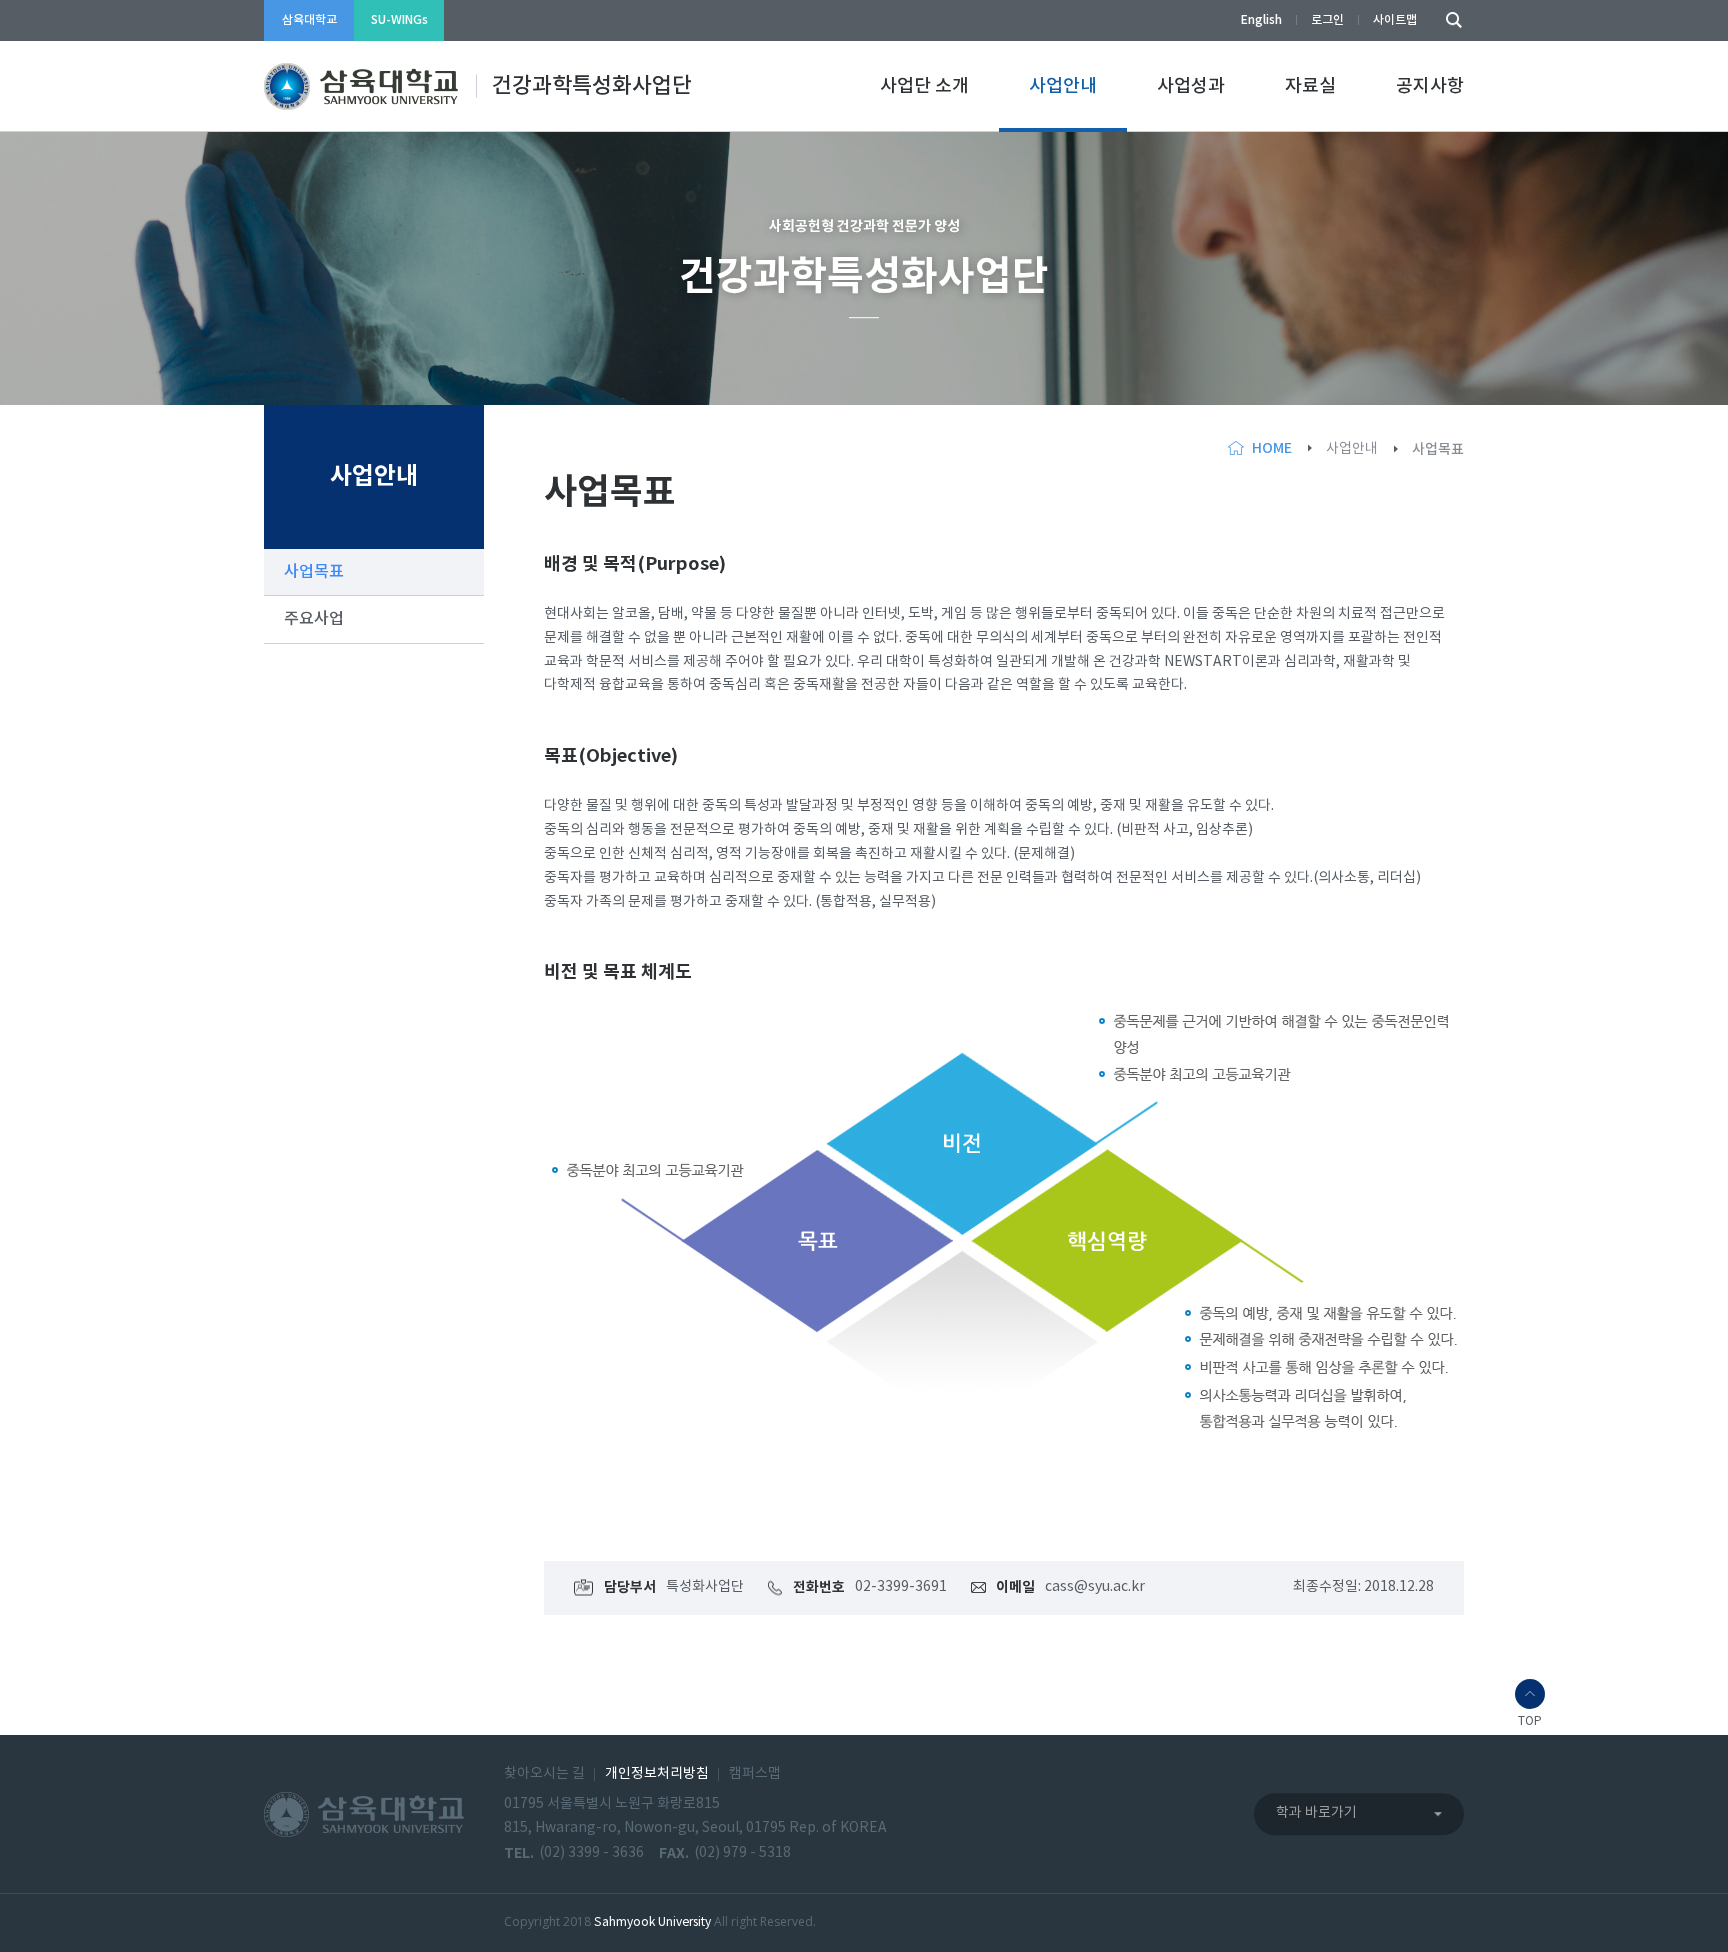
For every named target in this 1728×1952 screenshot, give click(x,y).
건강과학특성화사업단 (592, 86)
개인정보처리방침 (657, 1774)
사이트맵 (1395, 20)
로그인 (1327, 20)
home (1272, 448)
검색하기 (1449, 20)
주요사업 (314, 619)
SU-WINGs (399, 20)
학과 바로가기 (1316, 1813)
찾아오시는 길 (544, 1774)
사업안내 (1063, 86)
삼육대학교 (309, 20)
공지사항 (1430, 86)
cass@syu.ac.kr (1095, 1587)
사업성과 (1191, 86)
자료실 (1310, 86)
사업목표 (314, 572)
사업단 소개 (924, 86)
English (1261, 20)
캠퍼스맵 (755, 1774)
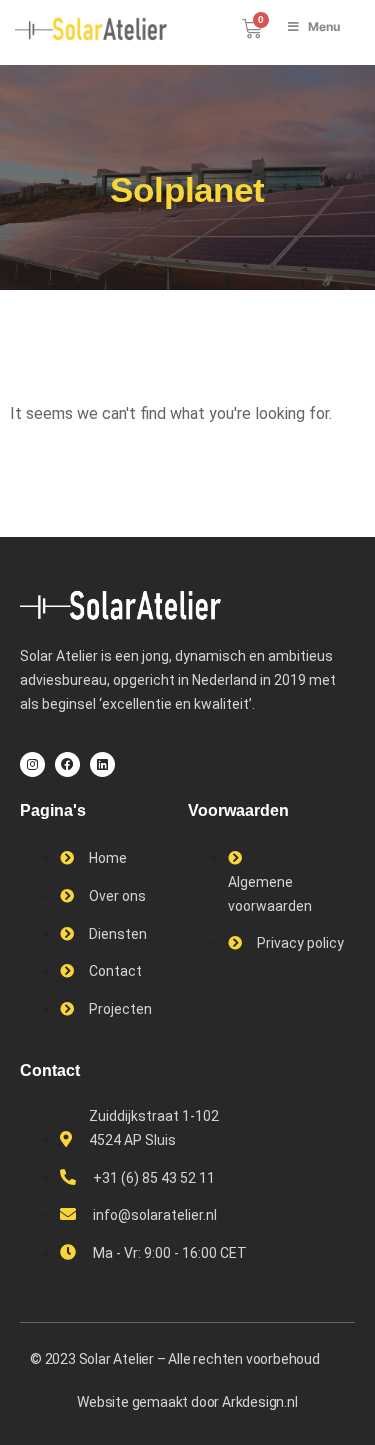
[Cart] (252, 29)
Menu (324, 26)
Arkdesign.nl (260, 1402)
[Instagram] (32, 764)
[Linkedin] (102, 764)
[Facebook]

____________________

> What you have to do
Repeat nothing but the lines from the one containing "찾아오시는 길 (544, 1774)" through the last line of the listing, both included, exactly as written, and omit any picture.

> Task answer
찾아오시는 길 (544, 1774)
사업안내 (1063, 86)
삼육대학교 (309, 20)
공지사항 (1430, 86)
cass@syu.ac.kr (1095, 1587)
사업성과 (1191, 86)
자료실 (1310, 86)
사업목표 (314, 572)
사업단 소개 (924, 86)
English (1261, 20)
캠퍼스맵 (755, 1774)
[Cart] (252, 29)
Menu (324, 26)
Arkdesign.nl (260, 1402)
[Instagram] (32, 764)
[Linkedin] (102, 764)
[Facebook]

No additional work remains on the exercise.